Выстрел прозвучал не громче хлопка пробки, вылетающей из бутылки шампанского. В первое мгновение я даже не осознал, что это был именно выстрел, и направлен он был в Дортмундера. А тот, казалось, не мог понять, что случилось. Из этого я заключил, что выстрел или предназначался мне, или не попал в цель.

Но тут Дортмундер, все еще сохраняя на лице злорадную гримасу, медленно осел на землю, словно марионетка, нити которой кукольник выпустил из руки.
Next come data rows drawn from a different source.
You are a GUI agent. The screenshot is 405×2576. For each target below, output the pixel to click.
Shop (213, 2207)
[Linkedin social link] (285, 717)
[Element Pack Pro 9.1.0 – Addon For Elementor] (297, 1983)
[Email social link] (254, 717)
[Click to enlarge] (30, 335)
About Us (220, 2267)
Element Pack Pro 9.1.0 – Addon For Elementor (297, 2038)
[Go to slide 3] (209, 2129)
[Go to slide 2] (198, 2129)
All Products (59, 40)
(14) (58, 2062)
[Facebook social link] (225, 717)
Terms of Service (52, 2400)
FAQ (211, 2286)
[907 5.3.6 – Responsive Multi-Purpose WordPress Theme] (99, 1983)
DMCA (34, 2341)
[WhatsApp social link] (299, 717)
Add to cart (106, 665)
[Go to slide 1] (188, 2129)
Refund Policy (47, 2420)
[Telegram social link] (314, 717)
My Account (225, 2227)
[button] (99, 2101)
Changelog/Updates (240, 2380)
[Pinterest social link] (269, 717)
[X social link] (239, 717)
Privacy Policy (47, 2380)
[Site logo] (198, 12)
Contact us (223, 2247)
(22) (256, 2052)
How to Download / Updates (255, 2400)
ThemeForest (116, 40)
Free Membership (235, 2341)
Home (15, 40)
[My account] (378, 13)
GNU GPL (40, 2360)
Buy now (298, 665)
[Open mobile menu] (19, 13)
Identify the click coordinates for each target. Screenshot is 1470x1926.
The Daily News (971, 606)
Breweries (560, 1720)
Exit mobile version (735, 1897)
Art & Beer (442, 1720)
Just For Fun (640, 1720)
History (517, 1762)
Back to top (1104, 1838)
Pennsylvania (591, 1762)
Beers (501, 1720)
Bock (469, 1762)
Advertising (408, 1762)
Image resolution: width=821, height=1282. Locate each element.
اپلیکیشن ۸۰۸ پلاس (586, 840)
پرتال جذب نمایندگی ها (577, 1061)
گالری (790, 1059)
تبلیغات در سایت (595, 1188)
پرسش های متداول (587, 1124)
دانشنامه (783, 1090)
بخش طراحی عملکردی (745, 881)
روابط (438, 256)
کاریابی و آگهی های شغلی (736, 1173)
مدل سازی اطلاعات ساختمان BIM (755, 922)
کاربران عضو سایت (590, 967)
Пожалуй, только спустя минуту я смог оторвать от него взгляд и лишь после этого обрел способность двигаться. Меня так трясло, что я с трудом нагнулся и взял маленький, похожий на детский, арбалет из мертвой руки.

– Это просто смешно, – раздался голос Пенелопы Хелспай, вышедшей из-за кустов совсем рядом со мной, – ведь меня прислали убить вас, а я спасла вас от смерти. – Ее щека была испачкана грязью, платье порвано на плече, но других видимых повреждений на ней не было заметно. Она не направляла на меня свой револьвер флотского образца, но и не опускала его. – Не считайте, что мы с вами находимся в одном лагере, это было бы ошибкой. На сегодня мы с вами стали временными союзниками, поскольку преследовали одни и те же цели, точно такие же, как у Британии и Германии насчет этого драгоценного Соглашения, которое вы пытаетесь спасти от злоумышленников. У меня есть свои причины оставить вас в живых, а не то вы сейчас лежали бы рядом с этой падалью. – Она с таким отвращением пнула ногой труп Дортмундера, что это вызвало у меня прилив неприязни к ней.

– Боюсь, что поблизости могут оказаться и другие, – перебил я, посмотрев на арбалет, который держал в руке.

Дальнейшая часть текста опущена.